Extracted records:
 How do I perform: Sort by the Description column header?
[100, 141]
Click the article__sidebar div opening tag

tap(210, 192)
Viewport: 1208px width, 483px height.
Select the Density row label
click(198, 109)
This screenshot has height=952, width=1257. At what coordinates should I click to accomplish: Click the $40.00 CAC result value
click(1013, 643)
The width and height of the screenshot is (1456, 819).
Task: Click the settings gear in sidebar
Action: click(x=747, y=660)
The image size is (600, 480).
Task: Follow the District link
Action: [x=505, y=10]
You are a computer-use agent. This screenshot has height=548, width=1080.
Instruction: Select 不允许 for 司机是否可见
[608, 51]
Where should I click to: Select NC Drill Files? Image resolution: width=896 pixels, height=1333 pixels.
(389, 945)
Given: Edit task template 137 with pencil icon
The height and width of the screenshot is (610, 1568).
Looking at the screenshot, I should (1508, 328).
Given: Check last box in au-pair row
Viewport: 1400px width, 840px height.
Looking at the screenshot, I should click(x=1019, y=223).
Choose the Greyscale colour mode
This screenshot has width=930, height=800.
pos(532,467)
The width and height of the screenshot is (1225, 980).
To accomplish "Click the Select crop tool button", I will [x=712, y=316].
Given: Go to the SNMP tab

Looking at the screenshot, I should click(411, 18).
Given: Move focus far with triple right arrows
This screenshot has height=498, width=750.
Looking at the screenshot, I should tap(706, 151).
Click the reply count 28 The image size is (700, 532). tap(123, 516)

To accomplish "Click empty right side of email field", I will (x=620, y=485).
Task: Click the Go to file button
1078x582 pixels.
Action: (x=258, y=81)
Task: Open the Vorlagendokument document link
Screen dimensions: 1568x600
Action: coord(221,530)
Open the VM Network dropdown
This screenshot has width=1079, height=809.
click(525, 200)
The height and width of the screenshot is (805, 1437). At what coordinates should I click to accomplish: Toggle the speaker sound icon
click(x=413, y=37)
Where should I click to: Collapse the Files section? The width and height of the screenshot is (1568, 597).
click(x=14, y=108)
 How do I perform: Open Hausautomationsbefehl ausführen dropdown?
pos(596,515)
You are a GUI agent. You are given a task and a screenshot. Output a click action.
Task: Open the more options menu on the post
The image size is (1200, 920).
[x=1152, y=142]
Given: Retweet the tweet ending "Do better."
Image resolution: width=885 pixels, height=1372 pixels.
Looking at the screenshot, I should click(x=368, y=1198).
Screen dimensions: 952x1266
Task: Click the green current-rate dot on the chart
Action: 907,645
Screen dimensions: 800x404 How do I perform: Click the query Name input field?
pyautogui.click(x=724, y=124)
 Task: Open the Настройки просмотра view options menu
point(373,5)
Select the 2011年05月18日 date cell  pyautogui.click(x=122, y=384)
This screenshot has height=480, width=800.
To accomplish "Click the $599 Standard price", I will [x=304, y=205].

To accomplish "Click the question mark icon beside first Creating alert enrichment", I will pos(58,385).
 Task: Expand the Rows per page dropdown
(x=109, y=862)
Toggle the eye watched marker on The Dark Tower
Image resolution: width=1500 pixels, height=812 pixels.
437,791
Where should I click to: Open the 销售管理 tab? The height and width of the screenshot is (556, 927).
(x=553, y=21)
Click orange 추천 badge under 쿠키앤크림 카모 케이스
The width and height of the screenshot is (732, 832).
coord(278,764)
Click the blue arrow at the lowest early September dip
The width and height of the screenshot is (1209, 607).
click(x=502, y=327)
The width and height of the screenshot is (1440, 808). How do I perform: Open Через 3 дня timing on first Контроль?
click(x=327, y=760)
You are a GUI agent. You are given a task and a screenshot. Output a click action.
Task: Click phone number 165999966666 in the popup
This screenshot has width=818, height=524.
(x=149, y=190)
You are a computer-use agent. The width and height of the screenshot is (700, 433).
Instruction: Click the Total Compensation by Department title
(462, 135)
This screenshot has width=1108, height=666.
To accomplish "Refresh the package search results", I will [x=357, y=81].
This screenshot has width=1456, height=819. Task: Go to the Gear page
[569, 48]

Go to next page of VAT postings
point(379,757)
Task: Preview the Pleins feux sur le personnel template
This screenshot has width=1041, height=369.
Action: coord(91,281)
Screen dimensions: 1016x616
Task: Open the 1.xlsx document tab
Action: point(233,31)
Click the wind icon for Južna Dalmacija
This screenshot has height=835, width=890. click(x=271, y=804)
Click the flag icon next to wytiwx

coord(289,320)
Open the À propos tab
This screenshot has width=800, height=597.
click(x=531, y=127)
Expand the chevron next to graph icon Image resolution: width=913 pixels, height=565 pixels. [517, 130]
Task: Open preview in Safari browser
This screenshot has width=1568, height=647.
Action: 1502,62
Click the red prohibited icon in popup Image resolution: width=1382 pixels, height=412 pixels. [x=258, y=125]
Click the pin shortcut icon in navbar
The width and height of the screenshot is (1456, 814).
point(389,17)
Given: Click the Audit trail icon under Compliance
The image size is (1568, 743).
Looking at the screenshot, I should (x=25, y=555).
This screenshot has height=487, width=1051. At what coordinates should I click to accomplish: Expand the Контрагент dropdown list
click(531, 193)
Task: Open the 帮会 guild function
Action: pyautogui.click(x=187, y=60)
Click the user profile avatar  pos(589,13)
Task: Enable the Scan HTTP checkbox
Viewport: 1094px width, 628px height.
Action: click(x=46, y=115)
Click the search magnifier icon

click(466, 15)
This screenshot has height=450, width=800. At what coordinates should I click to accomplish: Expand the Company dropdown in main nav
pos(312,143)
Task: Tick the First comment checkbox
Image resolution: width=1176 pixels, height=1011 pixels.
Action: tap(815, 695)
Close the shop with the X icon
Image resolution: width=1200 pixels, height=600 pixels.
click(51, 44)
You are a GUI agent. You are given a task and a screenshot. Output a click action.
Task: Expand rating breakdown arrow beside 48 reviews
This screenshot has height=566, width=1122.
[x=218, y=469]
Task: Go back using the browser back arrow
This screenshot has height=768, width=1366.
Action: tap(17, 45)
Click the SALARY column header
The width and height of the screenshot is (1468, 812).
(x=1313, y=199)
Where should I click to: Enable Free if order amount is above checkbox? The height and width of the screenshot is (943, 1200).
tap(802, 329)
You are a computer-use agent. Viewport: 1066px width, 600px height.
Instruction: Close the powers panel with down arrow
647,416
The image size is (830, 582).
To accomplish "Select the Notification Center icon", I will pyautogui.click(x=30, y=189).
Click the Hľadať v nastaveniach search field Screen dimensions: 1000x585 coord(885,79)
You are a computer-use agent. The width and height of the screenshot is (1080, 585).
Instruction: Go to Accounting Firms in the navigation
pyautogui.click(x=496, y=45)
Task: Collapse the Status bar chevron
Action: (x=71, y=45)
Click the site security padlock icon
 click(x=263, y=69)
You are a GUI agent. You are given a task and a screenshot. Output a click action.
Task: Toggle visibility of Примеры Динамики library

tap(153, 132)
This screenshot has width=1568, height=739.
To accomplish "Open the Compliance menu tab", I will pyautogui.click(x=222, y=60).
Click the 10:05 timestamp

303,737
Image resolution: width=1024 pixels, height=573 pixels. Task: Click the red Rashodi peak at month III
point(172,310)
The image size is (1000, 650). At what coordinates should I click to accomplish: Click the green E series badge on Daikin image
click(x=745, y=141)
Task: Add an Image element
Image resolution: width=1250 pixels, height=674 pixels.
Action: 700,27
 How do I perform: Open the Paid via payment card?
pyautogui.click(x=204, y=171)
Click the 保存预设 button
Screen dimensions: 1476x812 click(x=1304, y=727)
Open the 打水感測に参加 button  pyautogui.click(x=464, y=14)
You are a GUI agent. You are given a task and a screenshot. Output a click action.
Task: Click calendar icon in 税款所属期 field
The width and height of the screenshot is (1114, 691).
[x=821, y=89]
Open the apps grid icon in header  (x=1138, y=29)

Task to complete: Print the lines of the records exactly as they appear, starting at the line that contains "I will pos(58,385)." and ending at the line that contains "click(x=502, y=327)".

Task solution:
To accomplish "Click the question mark icon beside first Creating alert enrichment", I will pos(58,385).
 Task: Expand the Rows per page dropdown
(x=109, y=862)
Toggle the eye watched marker on The Dark Tower
Image resolution: width=1500 pixels, height=812 pixels.
437,791
Where should I click to: Open the 销售管理 tab? The height and width of the screenshot is (556, 927).
(x=553, y=21)
Click orange 추천 badge under 쿠키앤크림 카모 케이스
The width and height of the screenshot is (732, 832).
coord(278,764)
Click the blue arrow at the lowest early September dip
The width and height of the screenshot is (1209, 607).
click(x=502, y=327)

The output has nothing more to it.